PHP Bugs  
php.net | support | documentation | report a bug | advanced search | search howto | statistics | login

go to bug id or search bugs for  

Bug #40846 pcre.backtrack_limit too restrictive
Submitted:17 Mar 2007 7:19pm UTC Modified: 20 May 2007 11:22am UTC
From:crisp at xs4all dot nl Assigned to:
Status:Open Category:Feature/Change Request
Version:5.2.1 OS:all
Votes:57 Avg. Score:4.7 ± 0.6 Reproduced:54 of 54 (100.0%)
Same Version:29 (53.7%) Same OS:40 (74.1%)
View/Vote Add Comment Developer Edit Submission

Have you experienced this issue?
Rate the importance of this bug to you:

[17 Mar 2007 7:19pm UTC] crisp at xs4all dot nl
Description:
------------
The new pcre.backtrack_limit configuration directive is by default too
restrictive (100.000) which results in failure of many - often quite
simple - regular expressions.

I take it that this directive overrules the default setting for
MATCH_LIMIT in PCRE which will also imply that the naming of this
directive is wrong since MATCH_LIMIT is for every match() call in PCRE,
not only those for backtracking.

It would make more sense to change the default of both
pcre.backtrack_limit and pcre.recursion_limit to the ones that PCRE
itself also supplies (10.000.000 for both) - that way there won't be a
compatibility problem with previous versions of PHP as we have now.

Reproduce code:
---------------
$a = 'baab' . str_repeat('a', 100024);
$b = preg_replace('/b.*b/', '', $a);

Expected result:
----------------
I would expect $b to contain 100024 times 'a'

Actual result:
--------------
$b is a nullpointer, preg_last_error() reports '2' which is
PREG_BACKTRACK_LIMIT_ERROR
[17 Mar 2007 7:26pm UTC] tony2001@php.net
>that way there won't be a compatibility problem with previous
>versions of PHP as we have now.
Changing the limit doesn't mean removing the limit.
[17 Mar 2007 8:16pm UTC] crisp at xs4all dot nl
>Changing the limit doesn't mean removing the limit.
But if you change the default limits to match the defaults limits set in
PCRE internally you won't affect it's behavior compared to previous
versions of PHP where the internal settings in PCRE were not
overridden.

Either that or don't override PCRE's internal settings unless these
directives are explicitly set and enabled in php.ini (at the moment
these directives are commented in the php.ini samples).
[19 May 2007 6:49am UTC] tigr at mail15 dot com
For me this new behaviour have broken my templates system. While some of
regexpes where simplified, others could not be done so. In some
situations increasing these numbers of little help. For instance(the
regexp was simplified greatly, in real-life application it is much more
complex):

<?php

echo preg_replace('/\$[a-z]+([a-z]*(?:\[[a-z]*\])?)*/i'
, 'replaced', '$abc $something[something]');

echo var_dump(preg_last_error());

?>

Expected result - 'replaced replaced replaced'. Actual result - nothing,
NULL returned, preg_last_error() shows that there is
PREG_BACKTRACK_LIMIT_ERROR error. Also increasing backtrack limit leads
to another error, PREG_RECURSION_LIMIT_ERROR. Increasing recursion limit
leads to php hanging up.

Changing first or second asterisk in pattern to plus sign immediately
fixes the problem, but I need it in this way. Also, do you think that
this is a correct behaviour? I thing there is a bug somewhere that way.
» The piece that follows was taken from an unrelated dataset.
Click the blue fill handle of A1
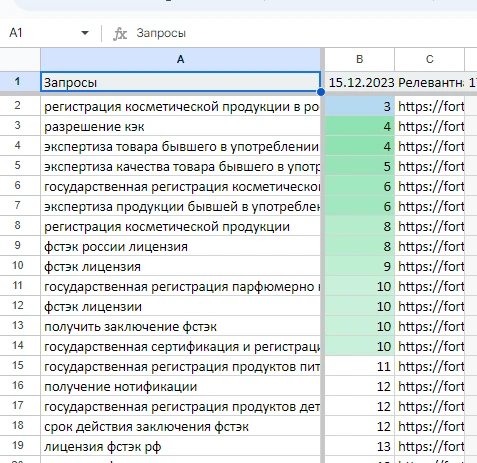 pyautogui.click(x=321, y=92)
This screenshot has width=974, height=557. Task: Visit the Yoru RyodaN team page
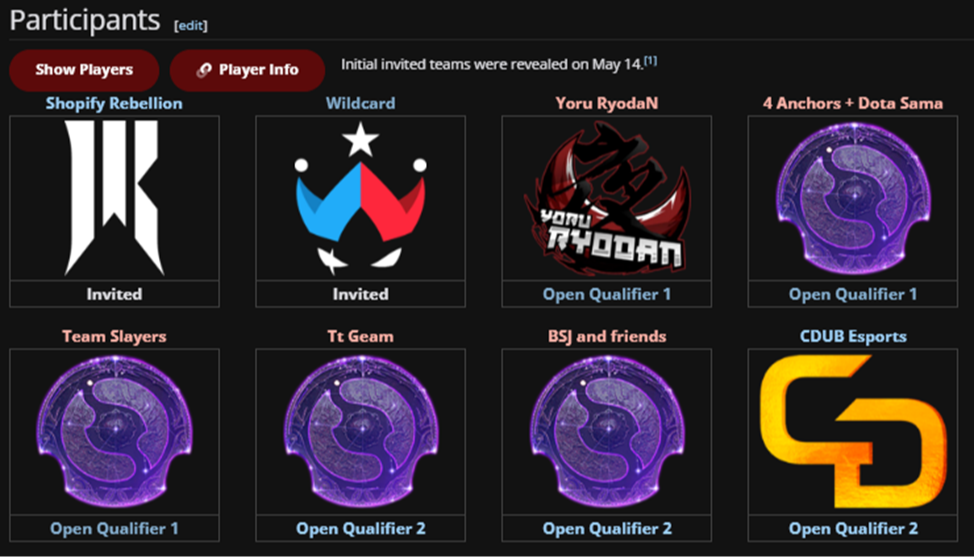607,103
However, this works pretty well on php 4.x, 5.x and even at 5.2.1 (at
one of the hosts), but it does not work on my local php5.2.2 on
WinXPsp2.
[19 May 2007 8:32am UTC] tigr at mail15 dot com
Sorry, little mistake: expected result not 'replaced replaced replaced',
but 'replaced replaced'.
[20 May 2007 10:49am UTC] nlopess@php.net
we simply can't increase recursion limit or we risk segfaulting php.
increase the backtrack limit is also risky, but is much safer (although
regexes with much backtracking are usually not well written). I'll think
more about this..
[20 May 2007 11:09am UTC] tigr at mail15 dot com
It is kinda strange: previous versions work pretty nice, swiftly
executing all patterns. And in some situations (as I mentioned before)
increasing recursion and backtrack limits just won't help. I suppose
it's wrong behaviour.

Also, note that examples are pretty short and simple. Increasing both
limits to 1 000 000 does not help - just why?
[20 May 2007 11:22am UTC] crisp at xs4all dot nl
PHP 5.2.0 includes an update of the PCRE library (version 6.7), so some
problems may not be totally due to the restrictive limits of the PCRE
settings in PHP but could be a bug/regression in PCRE itself.
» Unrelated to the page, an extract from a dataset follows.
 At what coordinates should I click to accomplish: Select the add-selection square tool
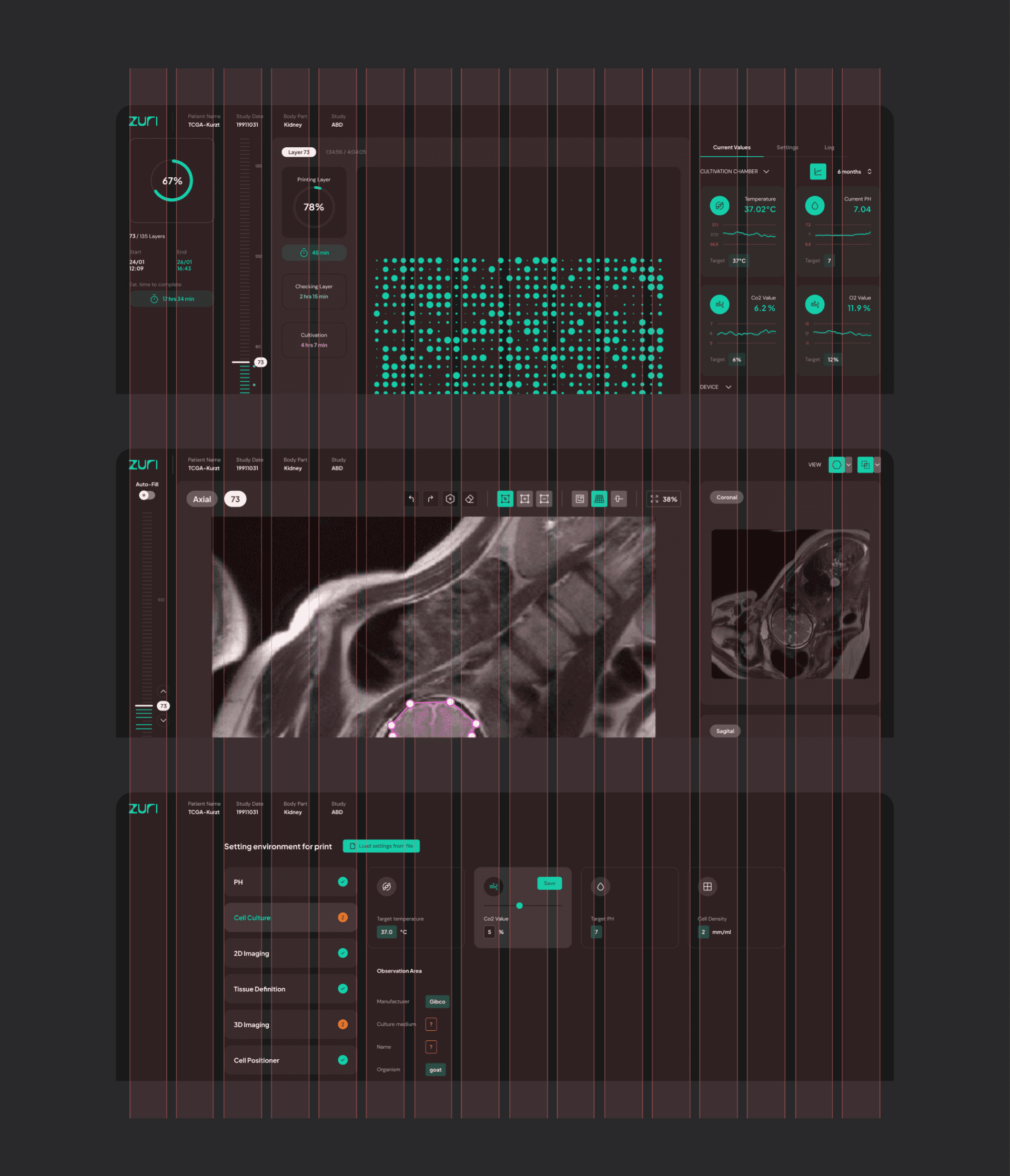524,499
PCRE has always been very poor in internal optimisation of expressions
that contain look-aheads or look-behinds, especially when they are
combined with some OR'ed subexpression. It's backtracking mechanism is
quite simplistic and doesn't rule out execution paths that are sure not
to result in a match - in fact, it doesn't have any sort of execution
planner.
[16 Aug 2007 3:58pm UTC] brandon at invisionpower dot com
Installations of 5.2 are causing this issue for us with relatively
simple regex.  Users can submit an arbitrary amount of data (I work on a
bulletin board software) that is parsed out for bbcode tags.  Even
simple expressions are causing problems.

			$txt = preg_replace_callback( "#\[code\](.+?)\[/code\]#is", array(
&$this, 'regex_code_tag' ), $txt );

var_dump( preg_last_error() );

The callback function is not being hit at all and the output is int(2)
(backtrack limit hit).  Increasing backtrack limit to 1,000,000
"resolves" the issue, but with shared hosting plans it's unrealistic to
expect hosts to make php.ini changes to allow this.

I agree with crisp - the limit in PHP should bet set to the internal
PCRE options, with the php.ini settings allowing you to reduce them if
you wish.  PHP should not arbitrarily reduce them.
[16 Aug 2007 7:00pm UTC] drnick at physics dot byu dot edu
I just wanted to throw out that I completely agree with crisp.  We
recently updated PHP on our webserver to 5.2.3 and had issues with our
template system on input sizes of a certain size (>100K).

The idea of allowing PHP to enforce limits on the PCRE library is fine,
but having the default action (when recursion_limit and backtrack_limit
are commented-out) be PHP overriding PCRE's internal limits is VERY
problematic.  Aside from being incredibly anti backwards-compatible, I
believe PHP should not make arbitrary assumptions such as these.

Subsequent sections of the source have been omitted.